## Extract provided
══════════

## Automated AI agent for topic discovery and topic assignment for a set of documents

The workflow is designed to automate the process of discovering topics within a set of documents and assigning these topics to the documents. The workflow uses LLMs to analyze the content of the documents, extract relevant topics, and assign up to three topics to each document.

### Generating a synthetic dataset for testing

A function `generate_synthetic_docs()` is available to generate a synthetic dataset of documents. This dataset can be used for testing the topic discovery and assignment workflow.

In [1]:
from docagent import synthetic as sn
import pandas as pd

pd.set_option("display.max_colwidth", 800)

# Generate synthetic documents for a specific industry and context
investment_bank_employee_survey = sn.generate_synthetic_docs(
    industry="investment banking",
    context="comments provided by employees on their work experience",
    num_docs=100,
)


    Generating 100 synthetic documents for the investment banking industry with the requested context using model claude-3-7-sonnet-latest. 
    This usually takes about one second per document....
              
Generated 100 synthetic documents successfully in 68 seconds.


Viewing a few of the documents in the synthetic dataset:

In [2]:
investment_bank_employee_survey.head()

Unnamed: 0,docID,content
0,1,"The work environment is fast-paced but rewarding. Long hours during deal closings are challenging, but the team support makes it manageable. Compensation is competitive, though work-life balance could be improved."
1,2,"Challenging work with exposure to complex financial transactions. The learning curve is steep, but mentorship is available. Wish there were more formal training programs for new analysts."
2,3,"High pressure environment with significant demands on time. The experience gained is invaluable for career growth, but burnout is a real concern. More flexibility would be appreciated."

══════════

## Records shown

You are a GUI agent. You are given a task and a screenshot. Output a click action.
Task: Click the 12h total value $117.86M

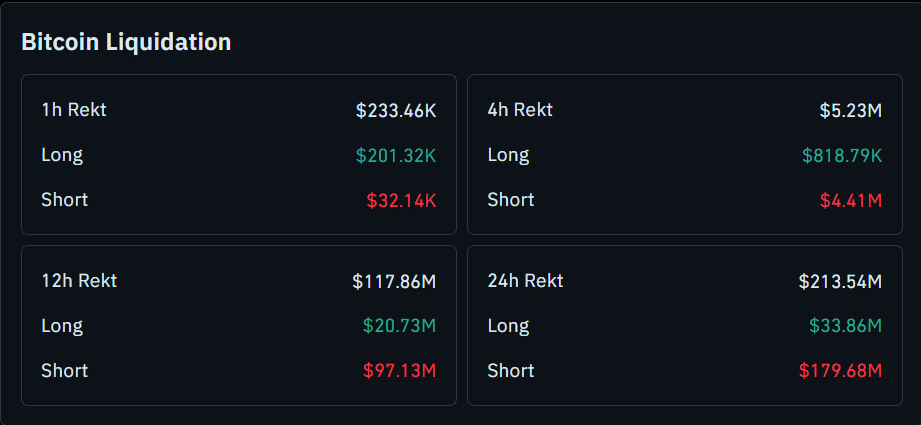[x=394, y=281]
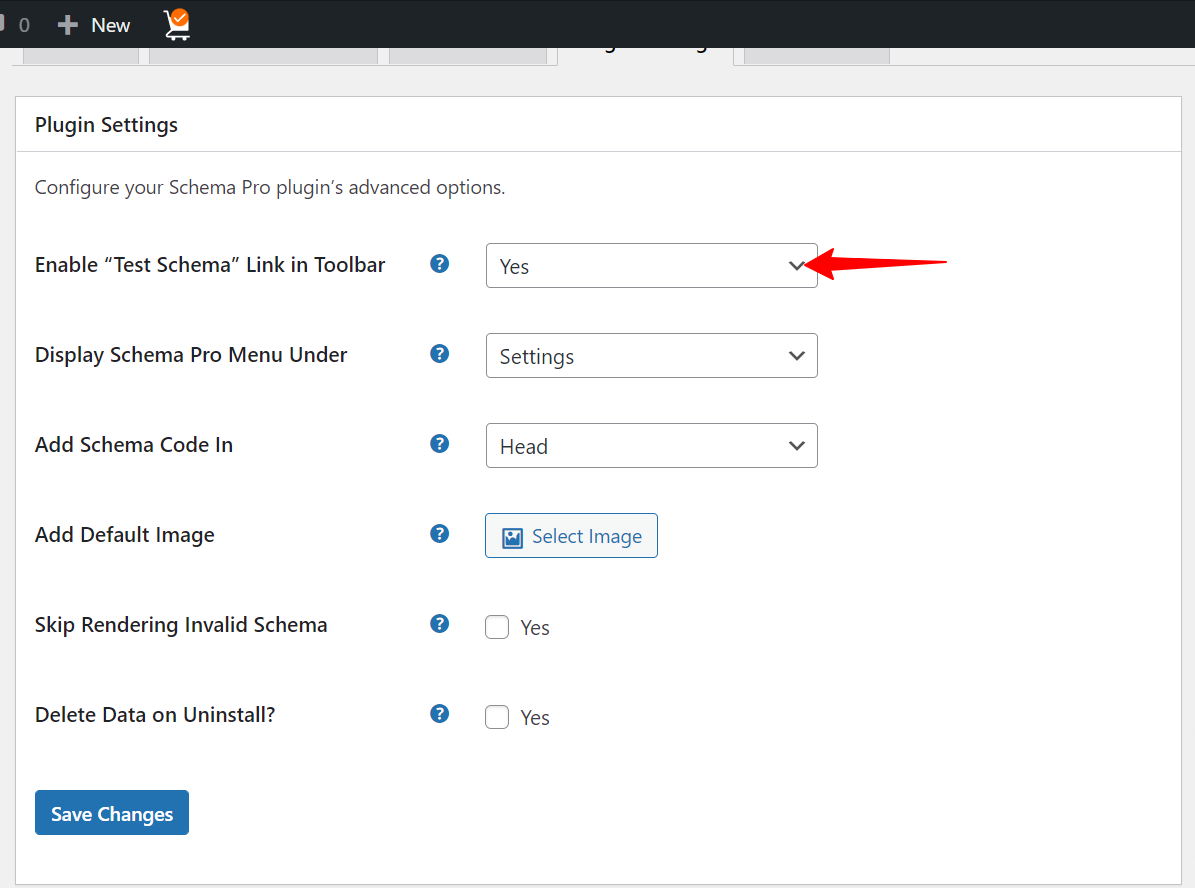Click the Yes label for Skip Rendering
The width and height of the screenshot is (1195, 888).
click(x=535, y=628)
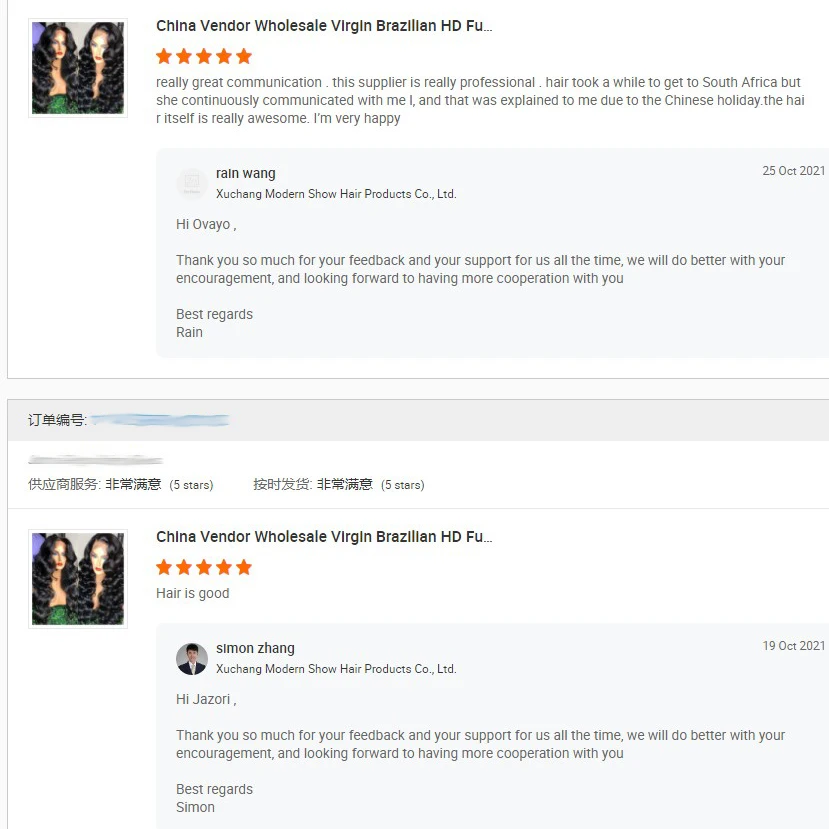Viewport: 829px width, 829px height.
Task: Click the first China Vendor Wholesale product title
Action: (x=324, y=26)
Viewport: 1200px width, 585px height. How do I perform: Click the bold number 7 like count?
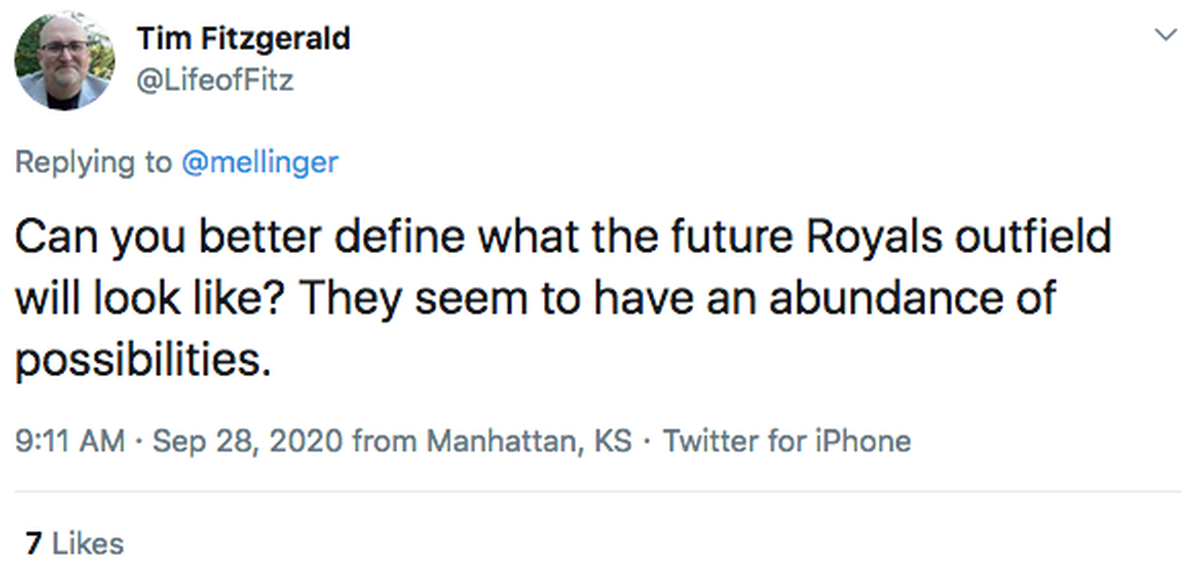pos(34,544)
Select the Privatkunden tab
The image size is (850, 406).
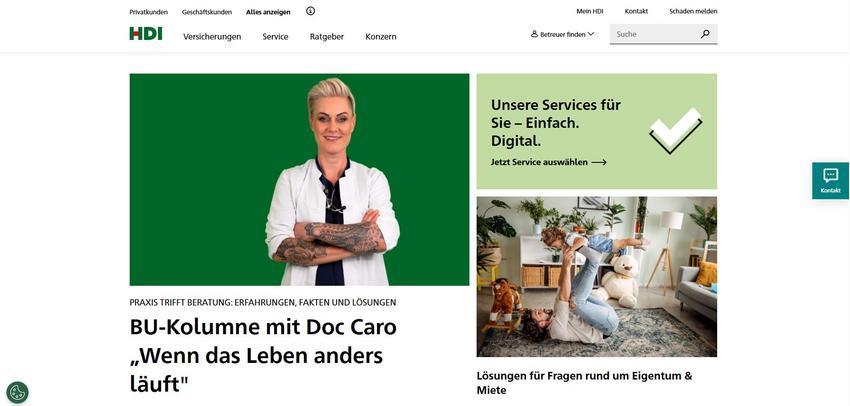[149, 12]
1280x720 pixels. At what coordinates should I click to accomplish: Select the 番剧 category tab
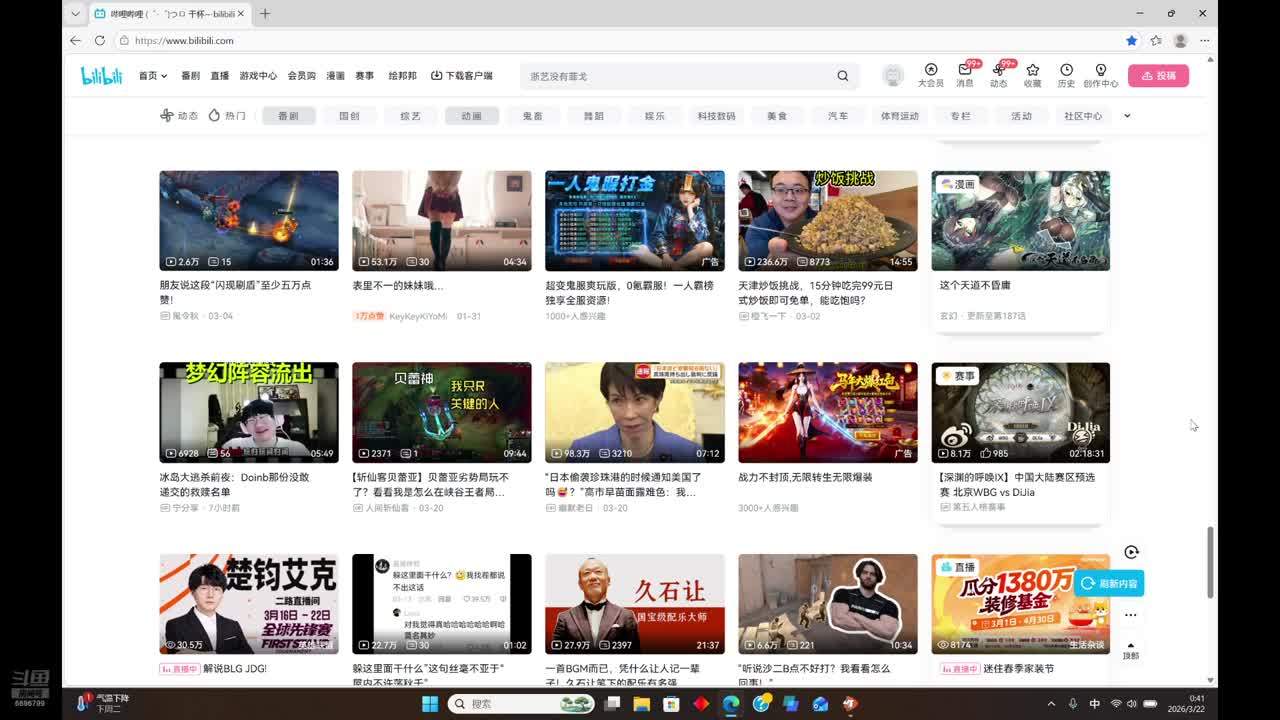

══════════

## Exercise requirements
Does each statement agree with the topic discovery workflow page? Answer yes or no for each, and quote the words of the page that decide it. (a) The workflow gives each document no more than three topics. (b) Generating the 100 synthetic documents took about one second. (c) The synthetic documents were generated with claude-3-7-sonnet-latest.

## Result for this task
(a) Yes: "assign up to three topics to each document."
(b) No: "Generated 100 synthetic documents successfully in 68 seconds."
(c) Yes: "using model claude-3-7-sonnet-latest."